Design and Characterization of Semi-Transparent Silicon-Based Photovoltaic Modules for Dual-Use Solar Applications

Abstract

The integration of semi-transparent photovoltaic (STPV) panels into agricultural and greenhouse systems offers a promising pathway for achieving dual land use - simultaneous crop cultivation and solar power generation. This study presents a comprehensive theoretical and experimental analysis of two monocrystalline silicon-based STPV panel configurations designed for optimal light transmission and energy output under the climatic conditions of Jizzakh Region, Uzbekistan. The panels were fabricated using tempered glass–EVA–glass structures with controlled inter-cell spacing, resulting in light transmittance levels of approximately 54% (Type 1) and 68% (Type 2) in the visible spectrum. Spectrophotometric measurements confirmed that transmittance within the 400–700 nm photosynthetically active radiation (PAR) range reached 85–95%, ensuring sufficient illumination for crop photosynthesis.
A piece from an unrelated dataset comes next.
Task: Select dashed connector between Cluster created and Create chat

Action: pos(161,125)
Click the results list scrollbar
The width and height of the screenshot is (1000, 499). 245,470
A solar radiation transmission model was applied for tilt angles between 25° and 45°, revealing that a 35° inclination provides optimal annual irradiance balance. Comparative analysis with crop-specific daily light integral (DLI) requirements demonstrated that Type 2 panels are suitable for high-light-demand crops (e.g., tomato, cucumber, eggplant, bell pepper), while Type 1 panels are more appropriate for moderate-light vegetables (e.g., lettuce, basil). The findings support the use of customized STPV panel designs in agrivoltaic applications to improve both energy efficiency and plant productivity, contributing to sustainable agricultural development in arid and semi-arid regions.